Negli angoli scuri illuminati fiocamente dagli altissimi lampioni, gira la gente più strana. Molta folla nel buio, molto movimento. Molti gli imboscati: chi con la fidanzata, chi con una puttana, chi con una siringa. Altri invece approfittano della calma per combinare affari strani o regolare due conti.
Noi facciamo quelli che si fanno i cazzi loro. Passiamo davanti a una concessionaria di veicoli industriali, poi una fabbrica di vernici e smalti, poi un grossista di imballaggi. Dalla fabbrica del pane esce l'odore dello sfilatino che vendono al supermercato
"Gira qua a destra."
Giriamo a destra ed entriamo in una delle spine del pesce.
In fondo alla via c'è una porticina a rete con il cartello "Pericolo di Morte".
Ci fermiamo ad aspettare, chiusi in macchina al buio.
Dopo qualche minuto passa un treno poi più niente.
Io non sopporto la tensione, apro la porta e vado a fare pipì.
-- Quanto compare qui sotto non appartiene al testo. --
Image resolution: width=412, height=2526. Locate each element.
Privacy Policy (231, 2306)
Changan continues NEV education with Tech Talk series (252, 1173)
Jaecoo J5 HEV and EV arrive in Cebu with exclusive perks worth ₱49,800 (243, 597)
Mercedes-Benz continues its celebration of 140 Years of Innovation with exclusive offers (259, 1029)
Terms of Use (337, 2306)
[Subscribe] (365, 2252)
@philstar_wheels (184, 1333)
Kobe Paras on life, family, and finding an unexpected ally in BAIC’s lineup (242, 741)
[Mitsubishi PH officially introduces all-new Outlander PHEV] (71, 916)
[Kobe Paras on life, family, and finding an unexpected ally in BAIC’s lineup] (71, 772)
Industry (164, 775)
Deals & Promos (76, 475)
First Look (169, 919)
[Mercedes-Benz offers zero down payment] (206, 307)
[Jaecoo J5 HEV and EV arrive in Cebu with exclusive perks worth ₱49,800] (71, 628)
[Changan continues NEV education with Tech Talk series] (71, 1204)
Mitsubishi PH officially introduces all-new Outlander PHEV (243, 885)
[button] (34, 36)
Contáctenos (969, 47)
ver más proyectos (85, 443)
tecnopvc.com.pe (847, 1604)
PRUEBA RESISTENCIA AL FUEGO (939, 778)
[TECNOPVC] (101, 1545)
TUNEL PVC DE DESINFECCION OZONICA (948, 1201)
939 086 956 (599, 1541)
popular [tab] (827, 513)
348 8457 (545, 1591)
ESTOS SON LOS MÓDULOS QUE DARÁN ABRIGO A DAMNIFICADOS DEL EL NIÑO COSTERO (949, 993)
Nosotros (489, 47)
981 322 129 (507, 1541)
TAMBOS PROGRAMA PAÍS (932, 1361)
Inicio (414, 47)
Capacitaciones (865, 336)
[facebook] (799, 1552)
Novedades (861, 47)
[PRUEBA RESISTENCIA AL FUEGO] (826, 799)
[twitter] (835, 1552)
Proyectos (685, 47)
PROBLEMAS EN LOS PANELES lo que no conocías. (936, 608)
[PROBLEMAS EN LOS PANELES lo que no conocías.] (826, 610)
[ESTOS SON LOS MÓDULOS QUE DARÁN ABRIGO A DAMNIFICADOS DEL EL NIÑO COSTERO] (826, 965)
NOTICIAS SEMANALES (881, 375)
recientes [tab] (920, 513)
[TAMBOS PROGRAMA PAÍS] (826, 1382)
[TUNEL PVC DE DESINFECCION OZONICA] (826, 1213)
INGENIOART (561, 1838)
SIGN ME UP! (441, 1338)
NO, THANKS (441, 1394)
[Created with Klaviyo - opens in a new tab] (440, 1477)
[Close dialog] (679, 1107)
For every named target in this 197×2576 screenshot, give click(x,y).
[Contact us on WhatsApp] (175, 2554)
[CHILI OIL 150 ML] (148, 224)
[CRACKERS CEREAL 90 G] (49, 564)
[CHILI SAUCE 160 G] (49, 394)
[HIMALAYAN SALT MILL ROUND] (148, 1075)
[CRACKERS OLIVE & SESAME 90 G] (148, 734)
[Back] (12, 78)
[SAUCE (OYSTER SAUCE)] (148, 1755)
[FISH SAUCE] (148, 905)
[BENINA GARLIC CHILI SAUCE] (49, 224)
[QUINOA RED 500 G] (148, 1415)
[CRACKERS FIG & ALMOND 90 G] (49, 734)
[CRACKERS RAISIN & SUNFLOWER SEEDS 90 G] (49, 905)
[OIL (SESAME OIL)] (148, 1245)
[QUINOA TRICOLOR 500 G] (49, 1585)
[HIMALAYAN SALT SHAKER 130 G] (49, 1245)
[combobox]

Passa un secondo treno in direzione opposta ed il riflesso che arriva dalla strada ferrata interrata mi illumina.
Leone esce dalla macchina. Dal cofano tira fuori due zaini. Me ne porge uno poi ci avviciniamo alla porta e la scavalchiamo. In un attimo siamo dall'altra parte che galoppiamo giù per gli stretti gradini di cemento in direzione dei binari.
E' mezzogiorno, indossiamo entrambi camicia dai colori brillanti e cravatta molto trendy. Siamo in coda in mensa dietro a una mitragliata di impiegati come noi.
"Cos'è questa storia?"
Prendo una pagnotta e la poso sul vassoio, poi le posate e poi l'acqua.
"Ascolta, è una figa pazzesca."
Leone si mette in coda per la pasta. Gli vado dietro. Oggi penne al salmone: speriamo che sia fresco e non affumicato.
"Sì, fin qua c'ero arrivato da solo."
"Una studentessa universitaria. Abita a Vercelli e tutte le mattine viene giù in treno."
"Quand'è che ti cerchi una ragazza che non sia solo una chiavata?"
Ci servono due mestolate di pastaccia scotta. Ovviamente il salmone è affumicato.
"Guarda che a me questa piace veramente un casino... grazie. Siamo usciti l'altra sera e caspita, non riesco più a togliermela dalla mente! E' la donna della mia vita!"
"Prima di dirlo aspetta di averla trombata. Tu sei famoso per scambiare un'erezione per amore."
Andiamo a sederci un po' in disparte, di fianco a gente di uffici sconosciuti.
"Mi ha chiesto una prova di amore."
"Non è quello che penso io, vero?"
"No. Ma che fai, metti il formaggio sul pesce?"
"Fatti i fatti tuoi. Cosa ti ha chiesto?"
"Vuole un graffito lungo la linea della ferrovia. Col suo nome."
"E come le è venuta in mente una cosa del genere?"
"Mmm? Non ne ho idea."
"Gesù, un'altra delle tue stronzate."
Arriviamo in fondo alla scaletta. A quest'ora i treni da e per Milano passano ogni due ore. Abbiamo un sacco di tempo.
"Beh? Dov'è 'sto muro?"
"E' un po' più in là."
Con la pila puntata per terra faccio strada tra le erbacce, le travi dei binari e la spazzatura che la gente butta dal finestrino malgrado il divieto.
Leone mi agita la forchetta piena di penne, lanciando schizzi di panna e parmigiano dappertutto.
"Ma come cazzo ti è venuto in mente?"
"Così, mi diceva che le piacciono i graffiti che vede per la strada e bom. Mi è uscita spontanea."
"E io dovrei correre il rischio di farmi schiantare da un treno per farti trombare una studentessa di Vercelli? Ma tu sei fuori di testa!"
"Adesso non agitarti prima dell'uso."
"Niente da fare."
"Vabbè. Ti va un caffè? Offro io."
"Eh, altro che caffè..."
Mi alzo in piedi, faccio due passi, poi torno indietro:
"Normale, vero?"
"Macchiato."
"Macchiato."
Faccio due passi poi torno indietro.
"Senza zucchero, vero?"
"Ma fa' che cazzo vuoi..."
Faccio due passi, poi torno indietro di nuovo.
"Ah, dimenticavo: è ungherese. Fa la spogliarellista. Porno. Con vibratori e tutto. Tu pensaci su, io vado a prendere i caffè."